そして、幅2cmもない距離で、メルクの腹を突き上げる。
これも、爺さんに習った技だ。
当たる。
そう確信した一撃は、またもや、奴の体をすり抜ける。
「またっ!」
逃げたと思い振り返った瞬間、下から掌底が飛んでくる。
避けられない──
手を顎の下にいれ、多少の防御をする。
が、その掌底は顎にだけ衝撃を与えてきた。
顎が砕け、歯がかける。
飛び散った血がメルクの表情をより凄惨なものへと変える。
「ガハッ」
口内に血が溜まる。
「おや?もうかかってこないの?俺を殺すとか言っといて?
ねえアデル君、君さ、本当は俺を殺すのが目的なんじゃなくてさ、世界や神に一人で抗う自分カッコイイ!って思う、自己陶酔が目的なんじゃないの?」
ニヤけた顔でメルクが挑発してくる。
「ふざけるな...」
「だってそうだろ?俺を倒す努力は何をした!もしかしたら死ぬほど努力したのかもしれねえなあ?でもよぉ、それ、今の状況見て無駄だってわかるだろ?全然役にたってねえもんなぁ!
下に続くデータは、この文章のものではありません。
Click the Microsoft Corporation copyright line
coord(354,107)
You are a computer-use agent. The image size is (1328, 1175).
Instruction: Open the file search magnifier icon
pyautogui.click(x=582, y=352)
ほら、自分カッコイイって思うのが目的だったんだろ?素直に認めろよ」
「ふざけるな!」
自己陶酔目的?違う、俺は世界を変える為にメルクを殺すのが目的だ。
「ふざけてなんかないぜ?本当のことなんだからなぁ!」
「うるさい!黙れ!」
これ以上こいつの言葉に耳を貸すわけにはいかない。
「だってよ、お前が今俺とかろうじて戦えてるのってさ、俺があげた感情の強さで強くなる力のおかげだろ?」
感情の強さで強くなる力...?
「知らないで使ってたのか。まあ、その力を封じさえすれば、お前は何にもできないで俺に殺されるんだよ。キャハハハ」
「なら、封じ込める前に殺す」
感情の強さに応じて強くなる。いいことを聞いた。
今まで感じた怒り、憎しみ、愛、悲しみ、幸せ、殺意、
ありとあらゆる感情を俺の中で再現させる。
「かなりの修羅場をくぐってきただけあるなぁ。だけどよ、無駄なんだよ!『縛鎖・感情』対象アデル!」
そして再現させた感情を爆発させる──
「うぉらぁ!」
おかしい。さっきよりも動きが遅い。
「馬鹿め!お前の力はお前の感情の封鎖で消え去ったわ!」
「な!」
感情ごと縛っただと!?いや、確かにそうだ。俺は今メルクに対して何の感情も抱いてない。
メルクの言うことを信じるなら、俺はあいつに勝てない...。
いや、信じなくてもわかる。今の俺の動きは、本当にただの雑魚だ。
「ごめんな」
俺を生かす為に死んでった爺さんや、キャンデル、チヅルに、申し訳無い。
俺は、本当はこんなにも無力だった。
「さて、終わりだね中々に滑稽だったよ。次この世界で生まれる時も、俺を楽しませてくれよ」
メルクの足音がやけに大きく聞こえる。
この足音が消えた時、俺の肉体は本当に死ぬんだろうな。